Clinical Neuroscience

A rare entity of acquired idiopathic generalised anhidrosis which has been successfully treated with pulse steroid therapy: Does the histopathology predict the treatment response?

ÖKTEM Özdemir Ece, ÇANKAYA Şeyda, UYKUR Burak Abdullah, ERDEN Simsek Nazan, YULUG Burak

Acquired idiopathic generalised anhidrosis is an uncommon sweating disorder characterized by loss of sweating in the absence of any neurologic, metabolic or sweat gland abnormalities. Although some possible immunological and structural mechanisms have been proposed for this rare entity, the definitive pathophysiology is still un­clear.

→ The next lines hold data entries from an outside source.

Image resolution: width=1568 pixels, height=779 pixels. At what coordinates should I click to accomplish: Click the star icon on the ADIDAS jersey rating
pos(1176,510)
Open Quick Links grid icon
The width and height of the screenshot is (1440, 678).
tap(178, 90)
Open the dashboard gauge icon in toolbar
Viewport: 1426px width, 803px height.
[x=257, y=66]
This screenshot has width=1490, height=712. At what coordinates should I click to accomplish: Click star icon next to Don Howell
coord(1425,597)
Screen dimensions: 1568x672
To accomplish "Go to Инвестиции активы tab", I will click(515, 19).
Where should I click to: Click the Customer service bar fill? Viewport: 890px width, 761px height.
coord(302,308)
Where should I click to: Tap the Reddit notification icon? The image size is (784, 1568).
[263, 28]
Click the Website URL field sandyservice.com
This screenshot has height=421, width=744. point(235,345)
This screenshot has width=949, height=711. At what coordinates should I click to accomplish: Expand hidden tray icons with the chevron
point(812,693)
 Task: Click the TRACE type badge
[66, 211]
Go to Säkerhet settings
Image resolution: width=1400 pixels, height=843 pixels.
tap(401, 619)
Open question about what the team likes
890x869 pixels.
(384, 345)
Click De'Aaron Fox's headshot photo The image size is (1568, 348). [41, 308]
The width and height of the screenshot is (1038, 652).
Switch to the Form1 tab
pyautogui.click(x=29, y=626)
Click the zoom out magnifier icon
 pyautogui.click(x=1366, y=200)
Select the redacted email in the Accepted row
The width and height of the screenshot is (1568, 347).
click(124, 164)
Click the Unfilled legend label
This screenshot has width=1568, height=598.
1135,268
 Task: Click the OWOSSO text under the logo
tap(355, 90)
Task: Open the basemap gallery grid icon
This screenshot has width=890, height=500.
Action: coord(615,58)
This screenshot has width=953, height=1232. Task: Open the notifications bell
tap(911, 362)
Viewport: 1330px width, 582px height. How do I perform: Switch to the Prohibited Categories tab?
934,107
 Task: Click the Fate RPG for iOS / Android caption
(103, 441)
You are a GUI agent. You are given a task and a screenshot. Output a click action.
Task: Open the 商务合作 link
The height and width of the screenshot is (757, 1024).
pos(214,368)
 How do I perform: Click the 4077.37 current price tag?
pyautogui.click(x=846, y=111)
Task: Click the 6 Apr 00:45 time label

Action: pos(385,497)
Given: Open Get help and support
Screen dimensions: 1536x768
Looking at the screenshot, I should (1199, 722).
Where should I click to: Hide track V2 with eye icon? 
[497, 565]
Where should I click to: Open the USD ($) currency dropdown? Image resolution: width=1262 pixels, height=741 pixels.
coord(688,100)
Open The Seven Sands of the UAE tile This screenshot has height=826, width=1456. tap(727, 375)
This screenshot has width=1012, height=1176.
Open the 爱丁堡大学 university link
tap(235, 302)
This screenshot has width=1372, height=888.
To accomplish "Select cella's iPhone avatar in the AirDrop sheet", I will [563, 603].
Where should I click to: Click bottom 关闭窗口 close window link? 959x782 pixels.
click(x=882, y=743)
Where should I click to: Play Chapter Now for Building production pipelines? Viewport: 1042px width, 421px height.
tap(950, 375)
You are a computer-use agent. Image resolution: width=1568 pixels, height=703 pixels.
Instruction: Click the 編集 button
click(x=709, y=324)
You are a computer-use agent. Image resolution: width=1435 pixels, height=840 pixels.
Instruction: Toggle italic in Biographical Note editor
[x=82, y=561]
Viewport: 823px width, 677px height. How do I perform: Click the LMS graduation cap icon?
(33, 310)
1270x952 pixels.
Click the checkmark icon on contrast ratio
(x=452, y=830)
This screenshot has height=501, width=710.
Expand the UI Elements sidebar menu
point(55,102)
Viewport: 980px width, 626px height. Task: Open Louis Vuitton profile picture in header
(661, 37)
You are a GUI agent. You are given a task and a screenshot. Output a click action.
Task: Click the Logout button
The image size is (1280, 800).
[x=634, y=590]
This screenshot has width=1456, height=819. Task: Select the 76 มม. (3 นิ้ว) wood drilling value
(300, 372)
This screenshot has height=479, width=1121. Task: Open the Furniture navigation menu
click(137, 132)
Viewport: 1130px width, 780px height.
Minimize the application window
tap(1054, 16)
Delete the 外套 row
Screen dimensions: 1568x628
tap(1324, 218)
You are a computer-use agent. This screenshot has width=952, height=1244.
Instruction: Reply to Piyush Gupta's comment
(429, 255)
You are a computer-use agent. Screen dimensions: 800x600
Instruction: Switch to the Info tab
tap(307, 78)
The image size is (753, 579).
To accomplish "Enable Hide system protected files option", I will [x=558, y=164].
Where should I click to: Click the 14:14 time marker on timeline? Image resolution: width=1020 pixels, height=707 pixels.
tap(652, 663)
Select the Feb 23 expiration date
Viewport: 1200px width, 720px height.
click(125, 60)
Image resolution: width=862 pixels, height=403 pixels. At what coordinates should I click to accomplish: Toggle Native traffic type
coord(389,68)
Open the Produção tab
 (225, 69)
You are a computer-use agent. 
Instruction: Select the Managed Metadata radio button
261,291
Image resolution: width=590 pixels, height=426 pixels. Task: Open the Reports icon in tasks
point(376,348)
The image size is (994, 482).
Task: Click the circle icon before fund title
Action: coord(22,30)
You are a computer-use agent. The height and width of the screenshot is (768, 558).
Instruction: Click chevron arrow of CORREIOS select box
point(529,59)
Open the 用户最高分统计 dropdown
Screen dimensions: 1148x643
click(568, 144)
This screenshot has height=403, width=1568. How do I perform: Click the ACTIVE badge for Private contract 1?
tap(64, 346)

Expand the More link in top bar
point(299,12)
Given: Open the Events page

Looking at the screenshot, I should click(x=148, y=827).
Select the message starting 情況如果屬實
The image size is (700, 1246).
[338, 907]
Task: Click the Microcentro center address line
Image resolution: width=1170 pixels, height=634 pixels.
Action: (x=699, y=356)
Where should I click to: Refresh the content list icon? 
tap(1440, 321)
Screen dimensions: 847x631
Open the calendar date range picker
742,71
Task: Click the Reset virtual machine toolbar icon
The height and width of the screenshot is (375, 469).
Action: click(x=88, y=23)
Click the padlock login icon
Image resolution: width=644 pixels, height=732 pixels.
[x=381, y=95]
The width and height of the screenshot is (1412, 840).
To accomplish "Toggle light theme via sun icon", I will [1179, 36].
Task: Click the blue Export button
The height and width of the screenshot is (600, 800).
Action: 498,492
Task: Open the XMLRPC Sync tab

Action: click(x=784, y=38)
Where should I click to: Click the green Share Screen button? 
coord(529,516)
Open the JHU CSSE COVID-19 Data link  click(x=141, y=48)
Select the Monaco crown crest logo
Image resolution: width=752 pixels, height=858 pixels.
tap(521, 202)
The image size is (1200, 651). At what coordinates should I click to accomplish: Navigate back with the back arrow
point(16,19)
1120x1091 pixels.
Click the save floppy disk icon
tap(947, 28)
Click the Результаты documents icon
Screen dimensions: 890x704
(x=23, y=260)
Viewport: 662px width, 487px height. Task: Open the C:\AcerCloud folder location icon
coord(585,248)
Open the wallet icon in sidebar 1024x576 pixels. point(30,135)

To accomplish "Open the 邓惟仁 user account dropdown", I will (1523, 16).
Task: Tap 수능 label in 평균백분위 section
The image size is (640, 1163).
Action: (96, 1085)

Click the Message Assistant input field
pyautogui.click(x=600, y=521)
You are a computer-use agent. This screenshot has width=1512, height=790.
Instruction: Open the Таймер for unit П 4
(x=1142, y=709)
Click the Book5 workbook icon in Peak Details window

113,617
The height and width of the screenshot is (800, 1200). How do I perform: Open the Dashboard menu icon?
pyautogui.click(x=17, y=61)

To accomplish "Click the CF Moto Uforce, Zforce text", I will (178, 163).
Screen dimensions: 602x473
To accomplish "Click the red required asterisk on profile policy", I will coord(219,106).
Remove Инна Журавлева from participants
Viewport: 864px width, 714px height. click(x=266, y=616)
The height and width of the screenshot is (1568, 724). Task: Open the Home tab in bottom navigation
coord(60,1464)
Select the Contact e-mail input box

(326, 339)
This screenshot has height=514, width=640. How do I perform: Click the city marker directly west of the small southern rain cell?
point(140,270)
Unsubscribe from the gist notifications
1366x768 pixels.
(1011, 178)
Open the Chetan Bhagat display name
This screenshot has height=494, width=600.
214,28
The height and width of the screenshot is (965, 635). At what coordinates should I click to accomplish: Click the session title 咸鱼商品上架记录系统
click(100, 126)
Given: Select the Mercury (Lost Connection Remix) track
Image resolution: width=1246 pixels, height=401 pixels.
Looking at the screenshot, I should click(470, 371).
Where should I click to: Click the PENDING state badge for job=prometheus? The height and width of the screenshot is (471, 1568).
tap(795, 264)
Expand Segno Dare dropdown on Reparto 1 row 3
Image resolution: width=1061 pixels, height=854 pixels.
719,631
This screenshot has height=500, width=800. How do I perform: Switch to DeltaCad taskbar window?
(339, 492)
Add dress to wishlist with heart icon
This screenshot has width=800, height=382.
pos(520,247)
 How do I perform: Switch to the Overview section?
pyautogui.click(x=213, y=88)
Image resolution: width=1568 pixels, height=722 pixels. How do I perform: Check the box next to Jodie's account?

Despite some successfully treated cases with systemic corticosteroid application, the dose and route of steroid application are controversial. Here, we present a 41-year-old man with lack of genera­lised sweating who has been successfully treated with high dose pulse intravenous prednisolone. We have discussed his clinical and histopathological findings as well as the treatment options in view of the current literature.